When the patient was admitted by the Emergency Room, her treatment plan included sodium bicarbonate, calcium carbonate, calcitriol, folic acid, iron hydroxide, B complex, enalapril, levothyroxine and, for the last 9 months, fenofibrate approximately 100 mg/day.

About a month and a half before admission, the patient had been complaining of muscle weakness, myalgia and dark urine. Ten days prior to admission she presented symptoms compatible with a probable viral gastroenteritis with subsequent mild dehydration and worsening of the renal failure. In consequence she was transferred to the Nephrology Unit where initial examination revealed an ill-appearing girl. Cardiopulmonary evaluation was normal. Abdominal examination showed painful palpation of muscle masses, without organomegaly. Vital signs: blood pressure 126/82 mmHg (95th percentile for height and sex)6; pulse 66 bpm, respiratory rate 20/min. Anthropometric data: weight 43 kg, height 146 cm, body mass index 20.2 Kg/m2, body surface area 1.3 m2.

INVESTIGATION

Four months prior to therapy with fenofibrate creatinine was 2.50 mg/dL (GFR of 31.9 mL/1.73 m2/min). It was found that after initiation of fenofibrate CRF progressed from stage 3 to stage 5 (Table 1).

Laboratory tests: haemoglobin 10.5 g/dL, urea 230 mg/dL creatinine 8.42 mg/dL, sodium 135 mEq/L, potassium 5.5 mEq/L, calcium 9.8 mg/dL, phosphorus 6.9 mg/dL, AST 2569 U/L, ALT 1545 U/L, CK 8332 U/L, protein 6.8 g/dL, albumin 3.8 g/dL, total cholesterol 148 mg/dL, triglycerides 203 mg/dL, LDL 96 mg/dL, HDL 34 mg/dL, free T4 0.57 ng/dL (rr 0.68-1.05), TSH 4.56 uUI/mL (rr < 3). Venous blood gas pH 7.37, bicarbonate 18 mmol/L, pCO2 32.2 mmHg. GFR 9.5 mL/1.73 m2/min, 3+ proteinuria and haematuria in urine dipstick that featured dark. Immunologic study (ANA and immunoglobulins) and infectious serology (A, B and C hepatitis, HIV, CMV, EBV negatives).

TREATMENT

On the first day of hospitalization, fenofibrate was suspended, CRF conservative therapy was optimized with begin of darbepoetin and cation exchange resin and the dose of levothyroxine was increased.

 

OUTCOME AND FOLLOW -UP

On the third day of hospitalization, the myalgia and fatigue was significantly reduced. There was a creatinine elevation to 9.47 mg/dL after 13 days of hospitalization (GFR minimum 8.27 mL/1.73m2/ min), which stabilized at 6.71 mg/dL (GFR 11.9 mL/1.73m2/min). We observed also a progressive normalization of muscle enzymes parameters about a month and a half after fenofibrate suspension.

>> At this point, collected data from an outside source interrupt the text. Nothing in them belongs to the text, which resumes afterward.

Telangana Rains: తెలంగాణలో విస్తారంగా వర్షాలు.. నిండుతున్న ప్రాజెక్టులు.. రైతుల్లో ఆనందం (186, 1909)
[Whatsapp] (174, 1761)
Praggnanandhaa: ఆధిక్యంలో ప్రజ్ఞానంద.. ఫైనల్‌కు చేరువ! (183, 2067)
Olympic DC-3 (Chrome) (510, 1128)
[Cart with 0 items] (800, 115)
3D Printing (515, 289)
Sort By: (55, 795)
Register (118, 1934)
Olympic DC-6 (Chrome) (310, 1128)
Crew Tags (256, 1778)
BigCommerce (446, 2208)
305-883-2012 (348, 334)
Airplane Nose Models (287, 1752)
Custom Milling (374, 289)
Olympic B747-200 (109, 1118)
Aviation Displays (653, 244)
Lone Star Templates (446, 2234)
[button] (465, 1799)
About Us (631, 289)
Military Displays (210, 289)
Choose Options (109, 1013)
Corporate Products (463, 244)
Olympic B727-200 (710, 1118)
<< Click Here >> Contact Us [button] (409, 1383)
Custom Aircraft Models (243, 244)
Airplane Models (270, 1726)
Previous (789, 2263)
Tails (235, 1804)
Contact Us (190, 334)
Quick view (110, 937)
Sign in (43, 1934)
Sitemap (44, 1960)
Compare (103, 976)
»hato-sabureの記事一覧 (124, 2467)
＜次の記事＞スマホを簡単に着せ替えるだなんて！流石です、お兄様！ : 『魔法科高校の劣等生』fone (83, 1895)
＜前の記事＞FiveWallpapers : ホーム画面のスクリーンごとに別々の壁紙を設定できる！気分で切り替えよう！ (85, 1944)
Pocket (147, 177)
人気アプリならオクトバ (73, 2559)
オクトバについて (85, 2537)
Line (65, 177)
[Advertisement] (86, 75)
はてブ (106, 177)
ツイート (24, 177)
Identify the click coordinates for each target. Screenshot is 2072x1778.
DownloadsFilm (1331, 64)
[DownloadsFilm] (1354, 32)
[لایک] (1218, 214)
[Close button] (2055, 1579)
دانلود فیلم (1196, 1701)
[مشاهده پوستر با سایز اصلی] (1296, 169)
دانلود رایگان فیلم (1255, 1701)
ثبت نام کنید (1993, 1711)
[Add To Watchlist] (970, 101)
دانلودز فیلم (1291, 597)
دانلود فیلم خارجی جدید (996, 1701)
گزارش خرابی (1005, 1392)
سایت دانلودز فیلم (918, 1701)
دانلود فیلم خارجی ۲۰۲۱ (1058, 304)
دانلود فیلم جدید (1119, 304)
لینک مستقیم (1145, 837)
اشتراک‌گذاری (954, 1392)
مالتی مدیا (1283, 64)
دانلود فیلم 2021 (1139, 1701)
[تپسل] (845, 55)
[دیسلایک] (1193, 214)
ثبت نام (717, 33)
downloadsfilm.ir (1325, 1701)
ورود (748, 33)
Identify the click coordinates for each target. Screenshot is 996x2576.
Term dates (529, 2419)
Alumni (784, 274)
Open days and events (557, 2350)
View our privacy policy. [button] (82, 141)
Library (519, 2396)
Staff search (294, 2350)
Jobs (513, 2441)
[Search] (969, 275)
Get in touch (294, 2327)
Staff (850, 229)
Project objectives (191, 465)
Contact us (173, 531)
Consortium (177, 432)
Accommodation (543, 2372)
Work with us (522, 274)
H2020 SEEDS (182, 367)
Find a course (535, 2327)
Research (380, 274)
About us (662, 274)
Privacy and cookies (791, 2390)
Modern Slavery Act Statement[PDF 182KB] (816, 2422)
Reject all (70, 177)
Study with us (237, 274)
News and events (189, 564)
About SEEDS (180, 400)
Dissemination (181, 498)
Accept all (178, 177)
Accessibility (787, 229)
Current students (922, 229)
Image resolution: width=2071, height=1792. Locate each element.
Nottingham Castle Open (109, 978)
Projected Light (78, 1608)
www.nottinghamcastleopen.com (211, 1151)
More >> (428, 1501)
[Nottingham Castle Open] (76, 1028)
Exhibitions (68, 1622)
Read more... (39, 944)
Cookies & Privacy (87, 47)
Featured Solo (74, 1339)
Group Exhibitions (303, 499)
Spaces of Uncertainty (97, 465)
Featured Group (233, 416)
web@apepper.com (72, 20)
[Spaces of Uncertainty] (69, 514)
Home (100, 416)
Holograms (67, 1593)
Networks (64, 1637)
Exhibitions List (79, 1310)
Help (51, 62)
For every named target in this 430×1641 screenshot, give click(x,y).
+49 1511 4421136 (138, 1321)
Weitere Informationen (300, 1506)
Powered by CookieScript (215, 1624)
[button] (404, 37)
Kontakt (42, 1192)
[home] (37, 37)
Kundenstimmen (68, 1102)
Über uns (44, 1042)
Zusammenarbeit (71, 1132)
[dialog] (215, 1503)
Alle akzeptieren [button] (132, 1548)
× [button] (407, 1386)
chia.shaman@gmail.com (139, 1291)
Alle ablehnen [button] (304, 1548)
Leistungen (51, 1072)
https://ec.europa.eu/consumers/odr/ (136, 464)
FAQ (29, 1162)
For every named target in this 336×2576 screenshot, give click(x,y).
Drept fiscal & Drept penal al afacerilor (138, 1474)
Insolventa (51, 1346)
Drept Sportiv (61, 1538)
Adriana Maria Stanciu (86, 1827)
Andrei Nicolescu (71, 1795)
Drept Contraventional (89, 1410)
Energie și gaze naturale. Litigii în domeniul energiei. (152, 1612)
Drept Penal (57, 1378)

After two months hospitalization, she started on haemodialysis. One year later, she underwent renal transplantation.

 

DISCUSSION

Rhabdomyolysis is characterized by cell extravasation of CK, LDH, aldolase, AST and potassium after myocyte necrosis. Typical clinical manifestations are muscle weakness, myalgia and dark urine due to myoglobinuria. The diagnosis is established by the elevated serum enzymes of the skeletal-muscle tissue and defined by the elevated serum CK ten times over the limit or normal1.

In the case described the clinical muscle weakness, myalgia, pain on palpation of muscle mass and dark coloured urine are compatible with rhabdomyolysis.

The elevation of serum CK fifty times above the upper limit defines the diagnosis.

In our case, in the absence of other precipitating factors of rhabdomyolysis, fenofibrate therapy appears to be the main cause of this occurrence. Clinical and laboratory improvement after its discontinuation are arguments in favour of this aetiology.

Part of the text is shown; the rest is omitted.